Drop the pictures, then repeat every record exactly as it stands.

(Stored data entries)
--------------------------------

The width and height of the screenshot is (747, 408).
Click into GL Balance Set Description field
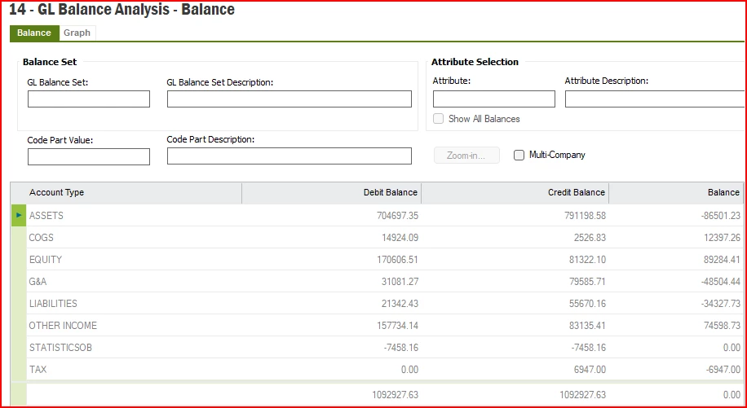coord(290,99)
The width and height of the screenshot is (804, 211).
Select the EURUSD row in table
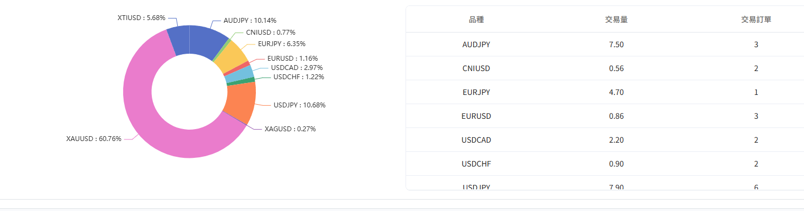click(605, 116)
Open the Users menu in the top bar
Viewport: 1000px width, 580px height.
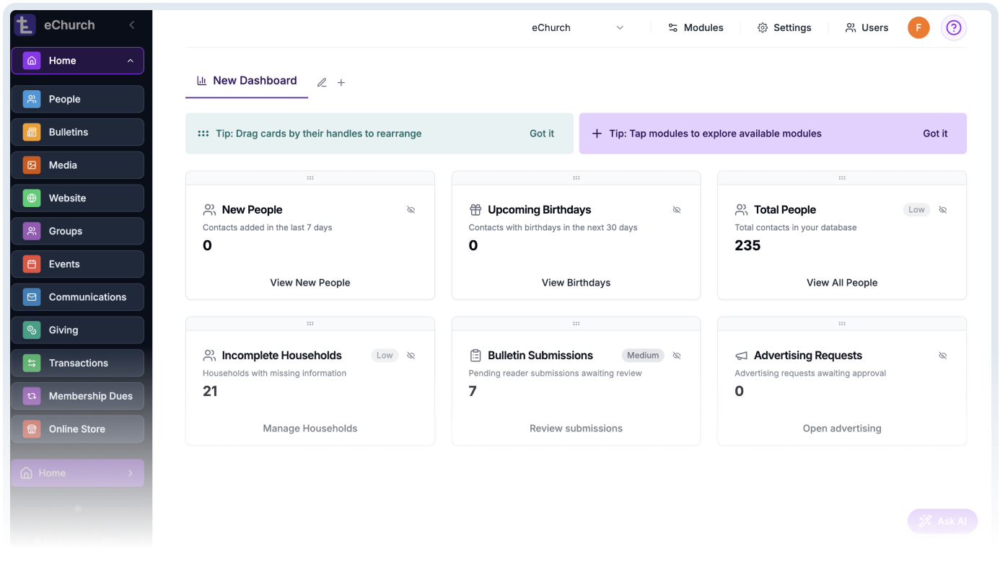(x=867, y=27)
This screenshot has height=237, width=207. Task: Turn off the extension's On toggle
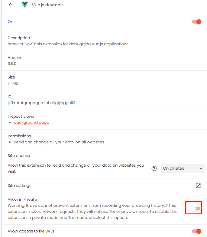[x=196, y=22]
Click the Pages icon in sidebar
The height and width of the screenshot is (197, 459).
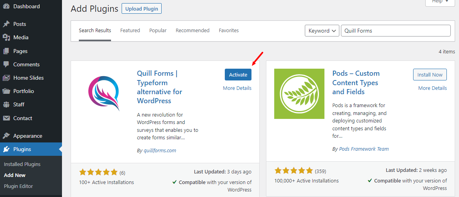[6, 51]
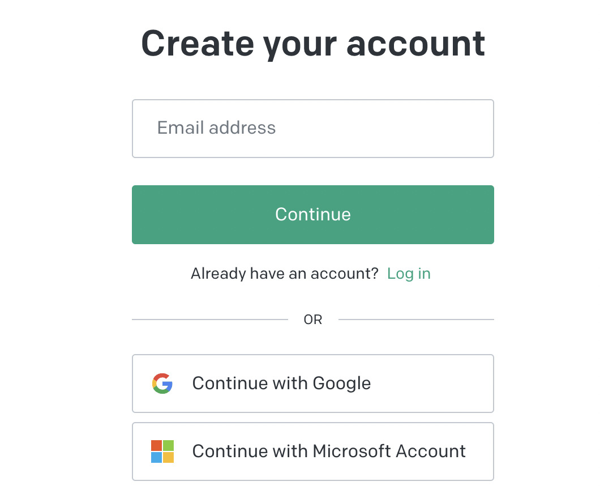The image size is (600, 494).
Task: Choose Continue with Google
Action: click(313, 384)
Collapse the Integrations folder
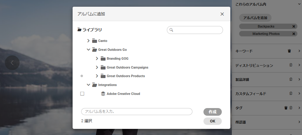 (88, 85)
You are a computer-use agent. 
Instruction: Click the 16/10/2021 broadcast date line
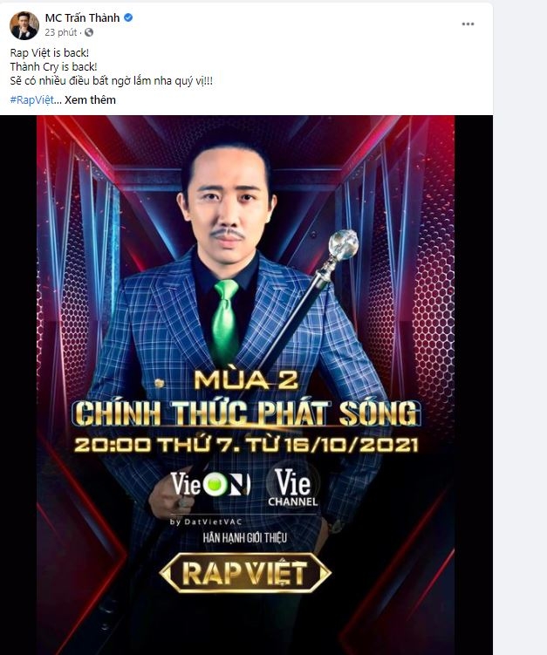246,445
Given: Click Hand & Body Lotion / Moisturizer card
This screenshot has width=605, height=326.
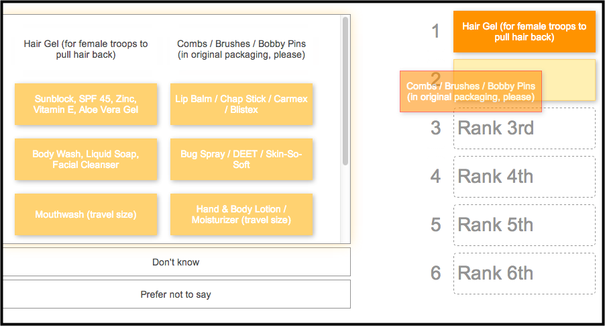Looking at the screenshot, I should (x=241, y=214).
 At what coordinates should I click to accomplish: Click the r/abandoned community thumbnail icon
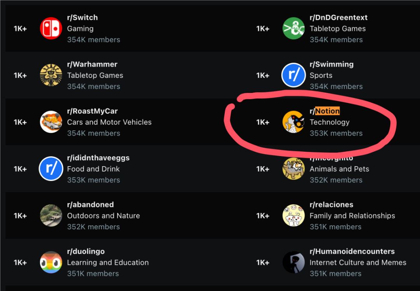(51, 216)
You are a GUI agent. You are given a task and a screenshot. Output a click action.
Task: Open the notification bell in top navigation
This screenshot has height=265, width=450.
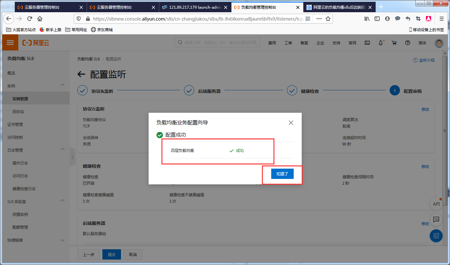click(381, 42)
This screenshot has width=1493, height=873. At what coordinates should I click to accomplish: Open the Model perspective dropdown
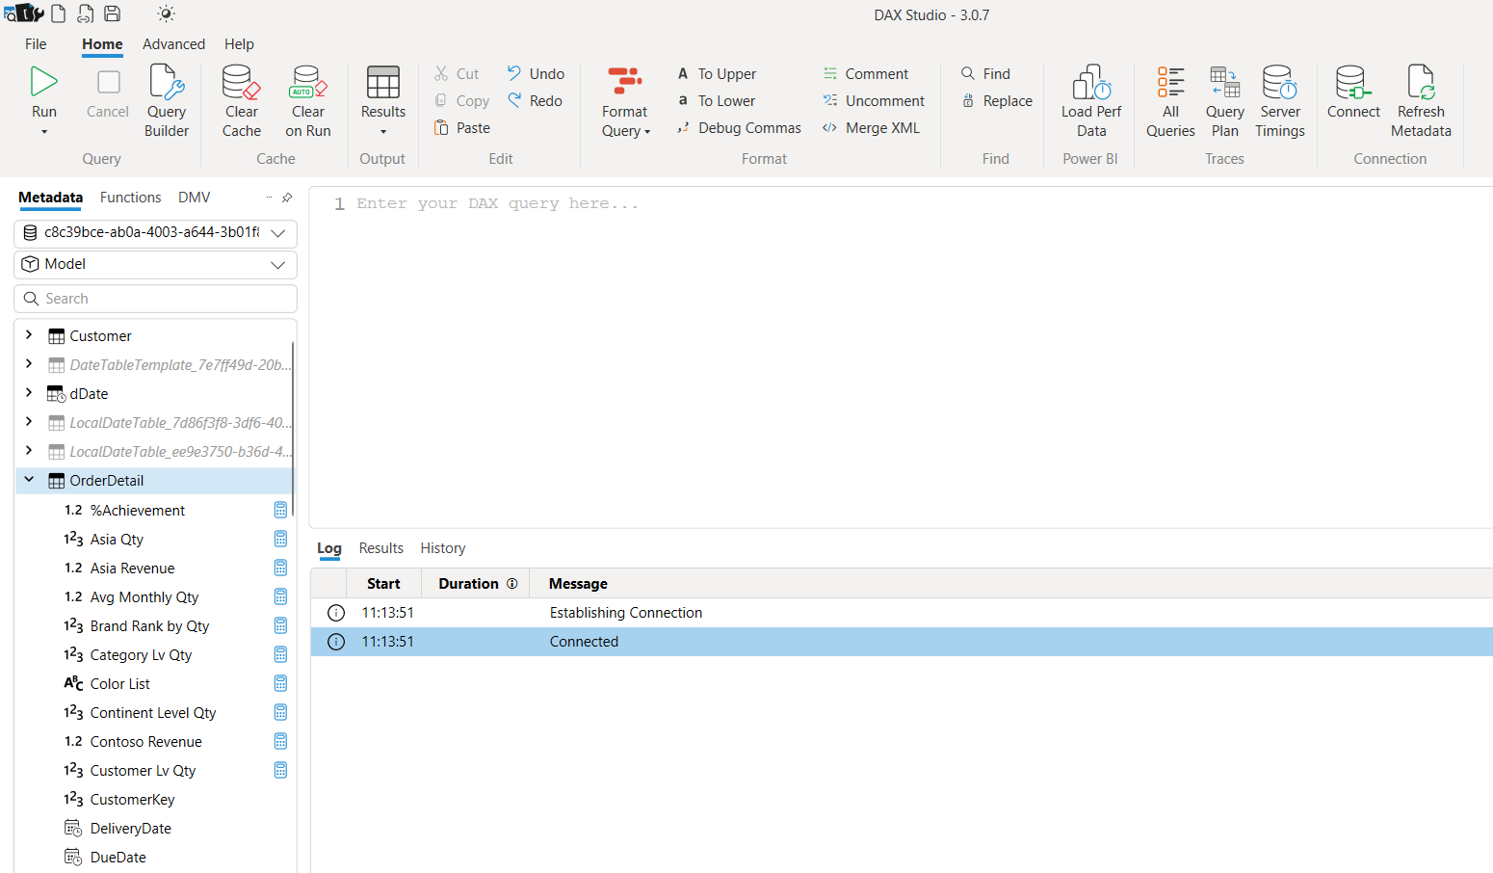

--------------------------------

_Response to the task_
The width and height of the screenshot is (747, 408).
Click into GL Balance Set Description field
coord(290,99)
The width and height of the screenshot is (804, 211).
Select the EURUSD row in table
click(605, 116)
Open the Users menu in the top bar
Viewport: 1000px width, 580px height.
(x=867, y=27)
This screenshot has height=237, width=207. Task: Turn off the extension's On toggle
[x=196, y=22]
Click the Pages icon in sidebar
The height and width of the screenshot is (197, 459).
[6, 51]
The image size is (600, 494).
Task: Choose Continue with Google
Action: click(313, 384)
Collapse the Integrations folder
 (88, 85)
You are a computer-use agent. 
Instruction: Click the 16/10/2021 broadcast date line
246,445
Given: Click Hand & Body Lotion / Moisturizer card
This screenshot has width=605, height=326.
Looking at the screenshot, I should (x=241, y=214).
 At what coordinates should I click to accomplish: Click the r/abandoned community thumbnail icon
(51, 216)
You are a GUI agent. You are given a task and a screenshot. Output a click action.
Task: Open the notification bell in top navigation
This screenshot has height=265, width=450.
click(381, 42)
This screenshot has width=1493, height=873. At what coordinates should I click to accomplish: Open the Model perspective dropdown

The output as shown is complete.